* Prompt *
Copy the records below in full and leave every image out of the copy.

START Records for this exercise

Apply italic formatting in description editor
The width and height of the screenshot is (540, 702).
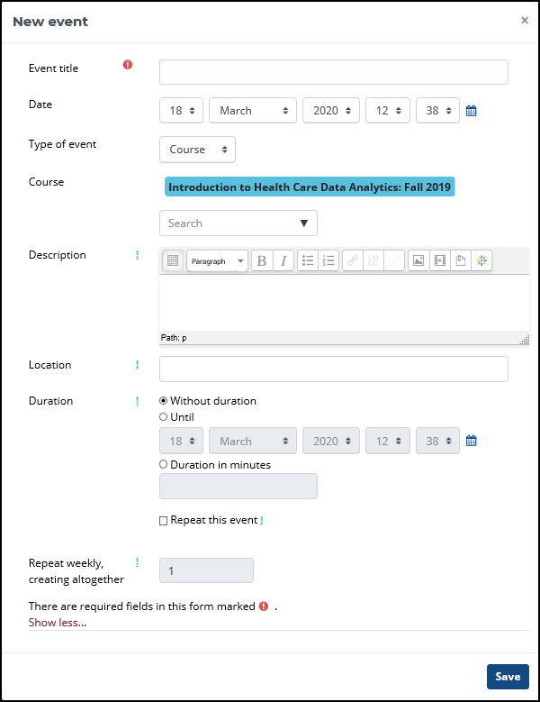pos(284,261)
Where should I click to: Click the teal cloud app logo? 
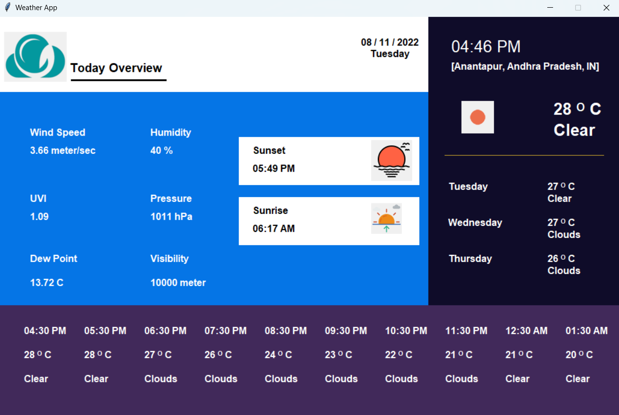[35, 57]
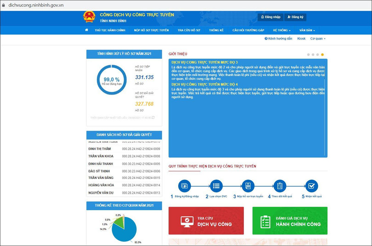The height and width of the screenshot is (246, 372).
Task: Click the national emblem logo
Action: 89,17
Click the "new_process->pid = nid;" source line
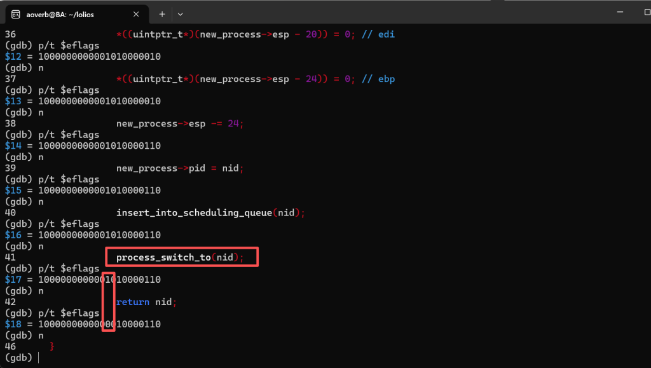This screenshot has height=368, width=651. coord(180,168)
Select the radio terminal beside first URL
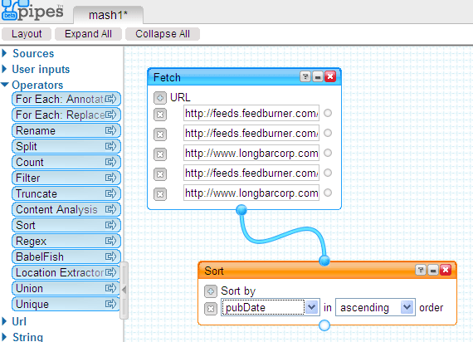The width and height of the screenshot is (473, 342). tap(328, 113)
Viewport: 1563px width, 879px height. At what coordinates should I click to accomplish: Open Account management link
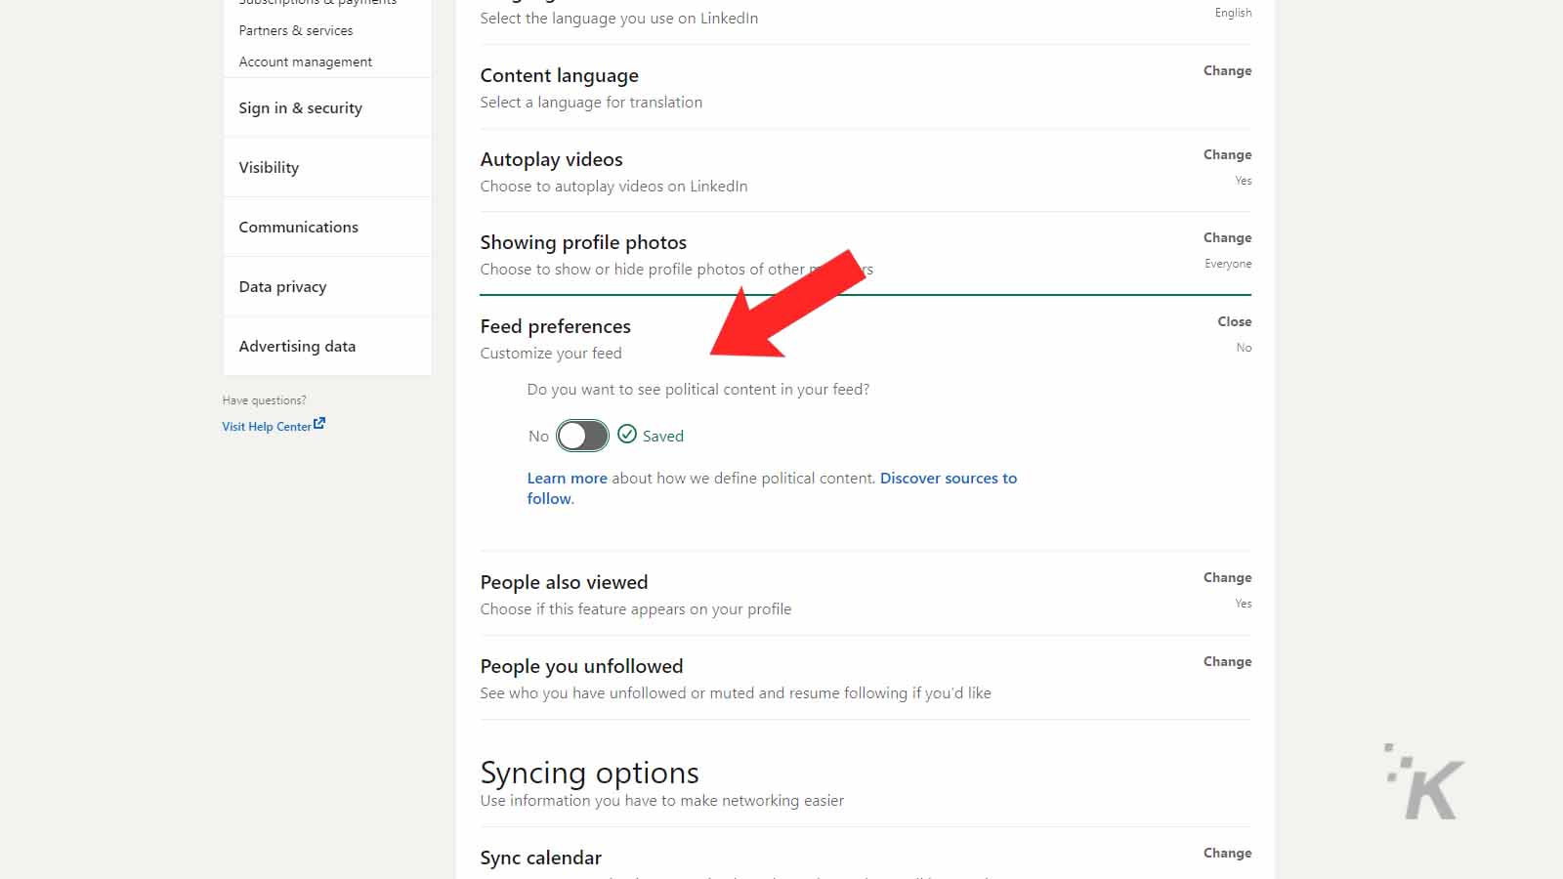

END Records for this exercise

* Finished exercise *
Apply italic formatting in description editor
The width and height of the screenshot is (540, 702).
pos(284,261)
Where should I click to: Click the teal cloud app logo? 
[35, 57]
The height and width of the screenshot is (246, 372).
Task: Click the national emblem logo
Action: 89,17
Click the "new_process->pid = nid;" source line
This screenshot has height=368, width=651. coord(180,168)
Select the radio terminal beside first URL
The width and height of the screenshot is (473, 342). tap(328, 113)
Viewport: 1563px width, 879px height. At what coordinates should I click to accomplish: Open Account management link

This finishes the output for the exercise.